Selected extract ▸
****
As the holiday season draws to a close, it’s back to work and school for many. After a long, relaxing break, this adjustment can be challenging, not only for you, but for your beloved pet too! Think about it – with an endless supply of fun, love and attention over the holidays, soon they’ll be left on their own for a longer stretch of time, or for those working from home, you are now unable to give them as much attention as before. Some may experience separation anxiety, become stressed or just get very bored.
To make this transition as smooth as possible for both you and your beloved pet, we spoke to certified dog behaviourist and trainer Ludovica Barnato for some advice. Below are her top tips to help prepare your pet for your return to work. We thank Ludovica for sharing her expertise with us.
1. Go back to your old routine
During the holidays, the structure and routine that work and school imposes on the family tends to go out of the window. Perhaps you spent more time together as a family, went to bed late at night, slept in, or enjoyed a late breakfast. Either way, your pet has likely become used to this flexible routine, and they will need your help to return to your older one. Therefore, before heading back to work, it’s a good idea to set fixed times for your pet’s play, exercise, walking and meals to ease them back into your work routine. These timings should be similar to what they can expect on your workdays.
2. Start leaving your home more frequently
No matter how hard it might be (for you and your pet), you have to start leaving your pet alone to prepare them for your absence. You can start small by leaving your home for a short period of time. Then, gradually increase the duration of your departures. This way, you can slowly reintroduce them to the idea of being left alone and help them understand that you will always come back. It’s important to continuously monitor your pet’s behaviour for this exercise. For instance, if you notice any signs of stress when you leave, then shorten the length of your absence accordingly.
3. Keep them busy
Prevent your pet from getting bored while you are at work by leaving out some fun activities. If you have a dog, treat stuffing toys like these ones by Kong and Rogz, and treat dispensing toys like this one by GiGwi are great, as they encourage dogs to use some of their problem-solving skills as they try to retrieve the tasty snack inside. For cats, toys such as this Zee.cat Feather Teaser or this All For Paws Interactive Lazer Beam are great for keeping your cat stimulated and entertained on their own.
4. Create a comforting space of their own
Consider setting up a designated space in your home for your pet before you go back to work. This can consist of a bed and blanket, their favourite cuddle or chew toy for dogs, or a scratch post for cats. This can help provide some much-needed comfort and safety while you’re away. You can start encouraging your pet to stay there and not follow you with some toys and treats. This way, they’ll gradually learn that being separated from you can be a pleasurable experience. Leaving the television or radio on low when you leave your home is also a good idea, as many pets find the background noise comforting compared to complete silence.
5. Provide daily exercise
Life might become a lot busier when you return to work, but it’s important to continue to provide your pet with opportunities for daily exercise and play. Perhaps you can exercise your pet before you leave home for work, as this can help keep them relaxed during the day while you’re out. Or you can provide some exercise after work, which will help them get rid of the excess energy they’ve built up during the day, as well as ensure a good night's sleep. Either way, physical exercise helps to release pent-up energy, which can in turn keep your pet calm and relaxed while you’re at work.
6. Consider pet daycare or pet setting
If you don't want to leave your pet at home alone all day, then a pet daycare is a great option. These provide your pet with opportunities for socialisation, exercise, and lots of play. If your pet isn’t comfortable at daycare, consider a reputable pet sitter and/ or dog walker who can provide your pet with one-on-one attention and exercise while you’re at work.
7. Asks the experts for help
Being away from your pet is bound to be a difficult transition for you both, so be patient as you adjust them to your work routine. However, if you notice any signs of excessive stress or anxiety, such as excessive shaking, pacing, chewing, or other destructive forms of behaviour, it’s best to reach out to your veterinarian or an accredited animal behaviourist who can help.
We would like to extend our thanks to Ludovica Barnato for sharing her expertise with us to put together this article. We hope you have found this helpful.
****
Set of tasks ▸
a. Translate this sentence from the article on preparing pets for the return to work into Spanish: "You can start small by leaving your home for a short period of time."
b. From the article on preparing pets for the return to work, extract the passage starting with "7. Asks the" and going on through "who can help.".
The lines after this point come from a separate source.

Material supplied ▸
****
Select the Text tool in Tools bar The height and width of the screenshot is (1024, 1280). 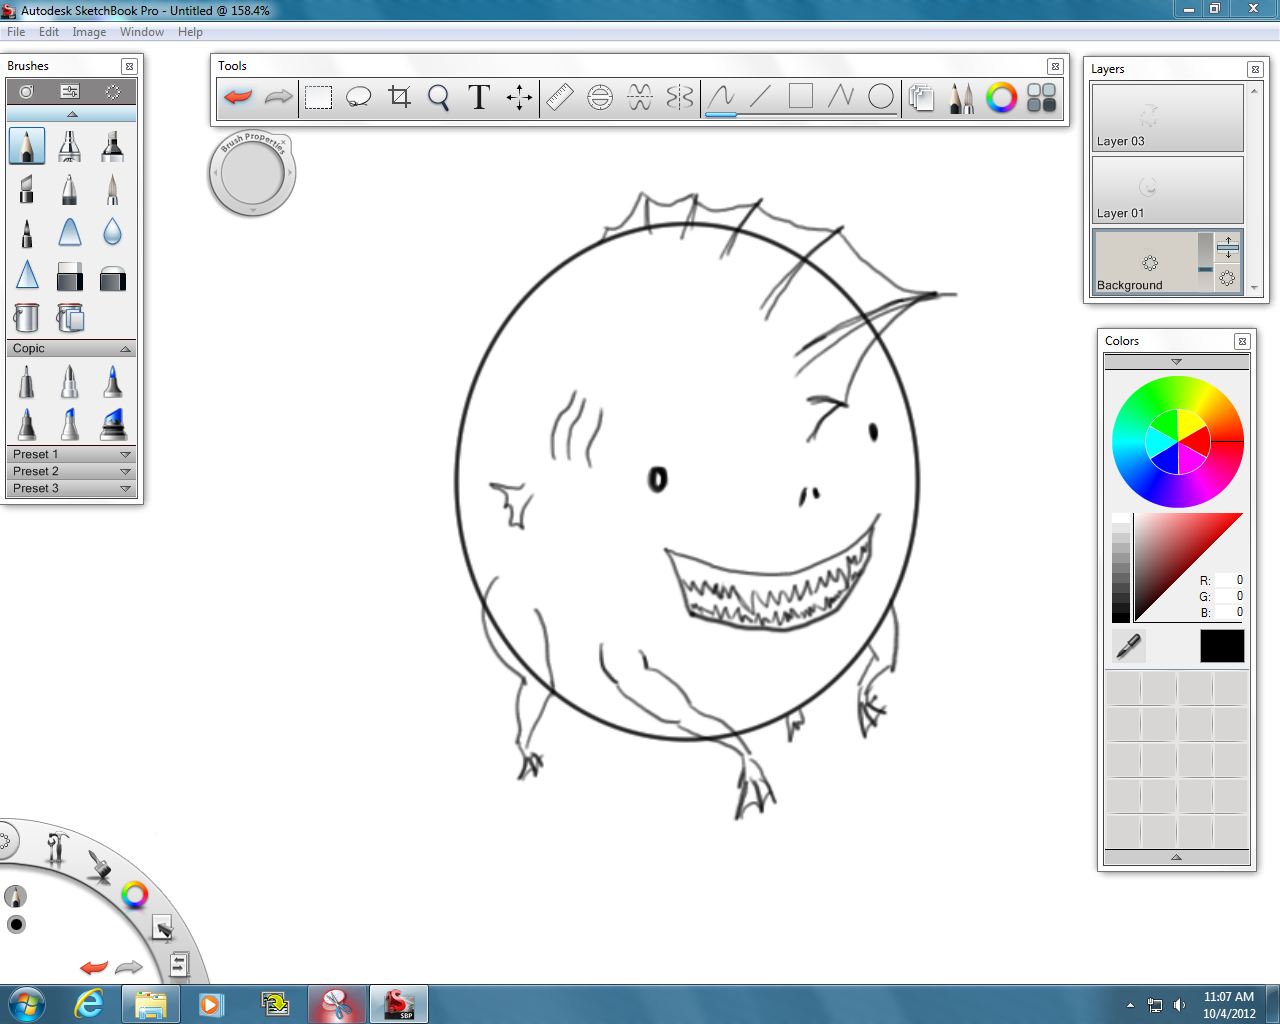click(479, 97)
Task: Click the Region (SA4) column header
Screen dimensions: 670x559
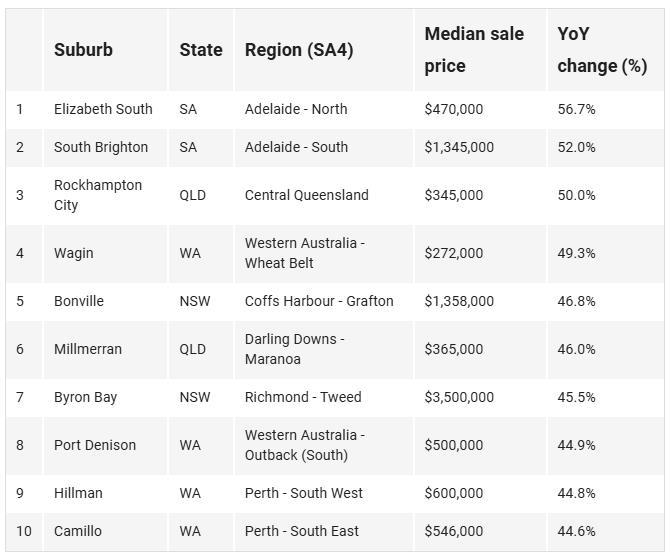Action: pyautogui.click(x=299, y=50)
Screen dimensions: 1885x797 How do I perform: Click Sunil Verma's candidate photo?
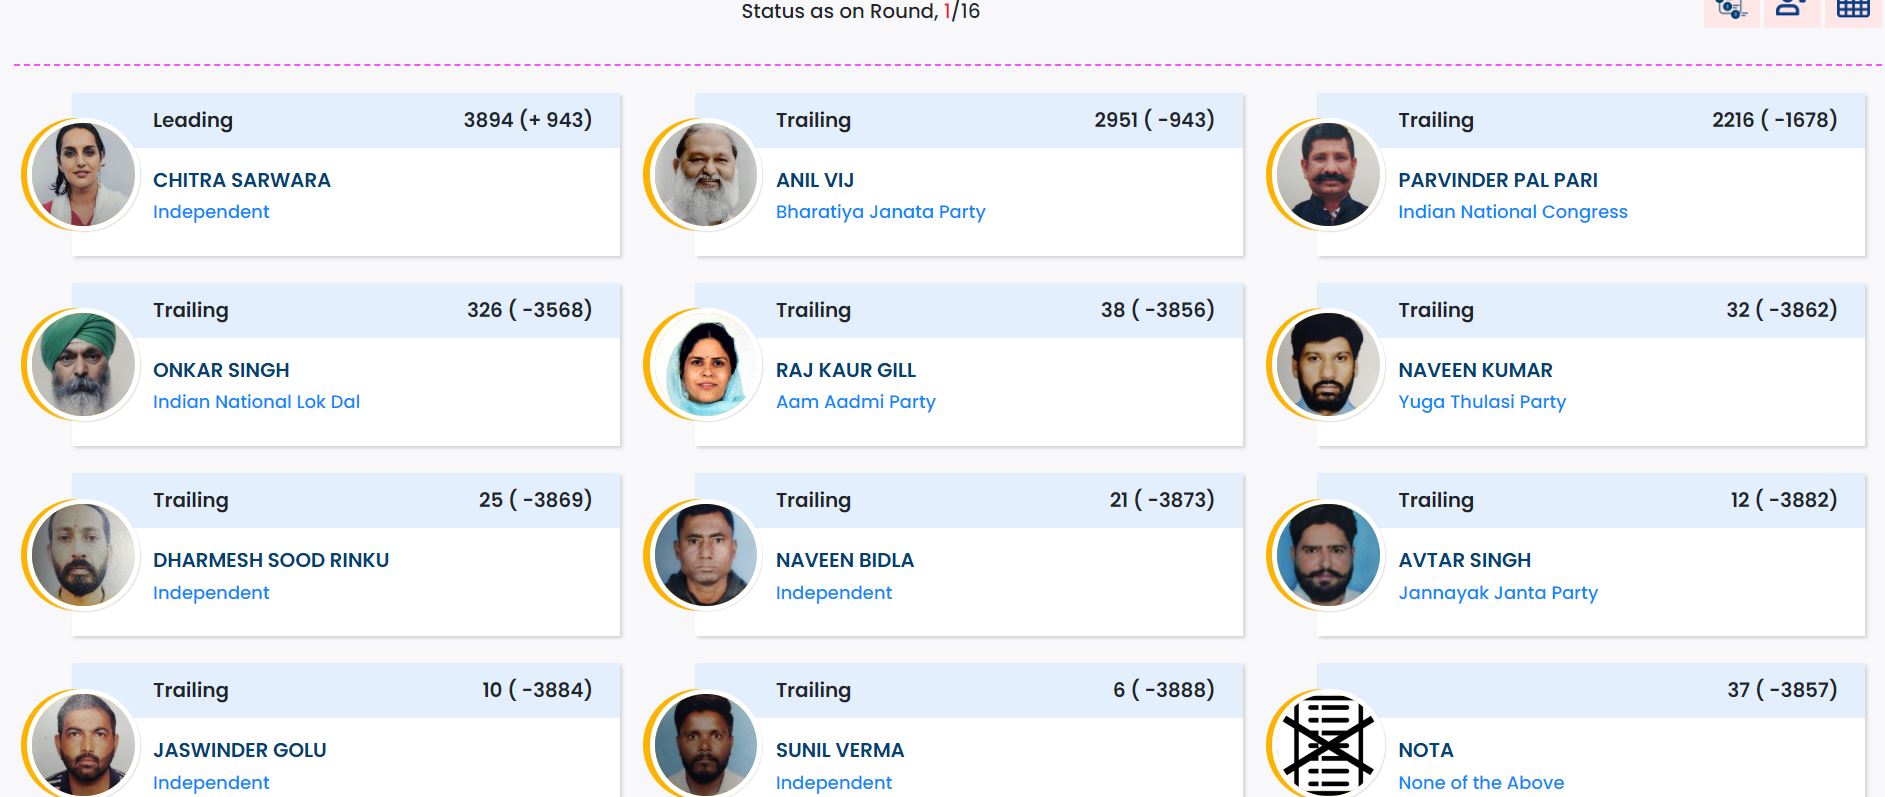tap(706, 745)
****
Outputs for the tasks ▸
a. Puede empezar poco a poco saliendo de casa durante un período corto de tiempo.

b.
7. Asks the experts for help
Being away from your pet is bound to be a difficult transition for you both, so be patient as you adjust them to your work routine. However, if you notice any signs of excessive stress or anxiety, such as excessive shaking, pacing, chewing, or other destructive forms of behaviour, it’s best to reach out to your veterinarian or an accredited animal behaviourist who can help.